[Extracted data entries]
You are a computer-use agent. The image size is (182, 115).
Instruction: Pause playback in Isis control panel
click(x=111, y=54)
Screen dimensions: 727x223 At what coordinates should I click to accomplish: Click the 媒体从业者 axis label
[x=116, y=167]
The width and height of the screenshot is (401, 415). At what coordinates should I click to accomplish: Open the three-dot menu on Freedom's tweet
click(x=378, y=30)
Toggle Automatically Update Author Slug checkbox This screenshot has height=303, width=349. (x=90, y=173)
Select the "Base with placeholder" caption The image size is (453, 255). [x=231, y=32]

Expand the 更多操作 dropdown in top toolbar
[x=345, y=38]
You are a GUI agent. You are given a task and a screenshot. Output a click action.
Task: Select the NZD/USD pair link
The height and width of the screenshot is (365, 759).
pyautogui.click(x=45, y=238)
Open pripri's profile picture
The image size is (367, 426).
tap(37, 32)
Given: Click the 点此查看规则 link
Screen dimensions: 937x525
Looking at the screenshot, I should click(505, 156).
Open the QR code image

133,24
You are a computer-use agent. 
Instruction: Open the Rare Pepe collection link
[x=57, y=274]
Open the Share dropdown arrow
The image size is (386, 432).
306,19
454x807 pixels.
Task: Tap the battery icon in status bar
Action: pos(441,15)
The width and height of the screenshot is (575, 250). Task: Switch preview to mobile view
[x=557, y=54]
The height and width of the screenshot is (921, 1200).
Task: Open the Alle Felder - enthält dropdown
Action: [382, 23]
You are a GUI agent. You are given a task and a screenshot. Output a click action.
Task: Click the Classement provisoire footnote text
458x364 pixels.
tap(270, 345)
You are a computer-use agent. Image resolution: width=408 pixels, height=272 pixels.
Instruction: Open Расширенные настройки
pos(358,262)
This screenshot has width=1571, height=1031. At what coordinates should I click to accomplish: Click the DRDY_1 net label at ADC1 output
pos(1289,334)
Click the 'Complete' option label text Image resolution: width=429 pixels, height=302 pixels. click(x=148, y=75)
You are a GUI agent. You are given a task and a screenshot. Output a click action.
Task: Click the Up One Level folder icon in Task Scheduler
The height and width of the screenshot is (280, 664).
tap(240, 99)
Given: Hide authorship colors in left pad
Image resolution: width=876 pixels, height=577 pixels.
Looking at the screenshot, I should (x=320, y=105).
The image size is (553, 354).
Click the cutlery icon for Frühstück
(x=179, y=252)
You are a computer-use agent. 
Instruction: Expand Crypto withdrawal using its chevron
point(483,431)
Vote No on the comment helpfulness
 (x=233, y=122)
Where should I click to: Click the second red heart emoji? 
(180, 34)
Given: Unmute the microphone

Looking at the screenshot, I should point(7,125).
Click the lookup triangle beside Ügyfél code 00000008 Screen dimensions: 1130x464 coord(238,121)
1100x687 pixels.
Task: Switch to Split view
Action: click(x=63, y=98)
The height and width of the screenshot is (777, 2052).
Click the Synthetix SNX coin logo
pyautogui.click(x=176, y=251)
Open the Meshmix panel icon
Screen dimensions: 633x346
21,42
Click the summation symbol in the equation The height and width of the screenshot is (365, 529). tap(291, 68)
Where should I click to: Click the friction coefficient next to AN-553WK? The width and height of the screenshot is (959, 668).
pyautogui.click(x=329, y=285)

# [Exercise brief]
Extract each line from the entries above that contains the string "computer".

# [Task response]
You are a computer-use agent. The image size is (182, 115).
You are a computer-use agent. 
You are a computer-use agent. Image resolution: width=408 pixels, height=272 pixels.
You are a computer-use agent. 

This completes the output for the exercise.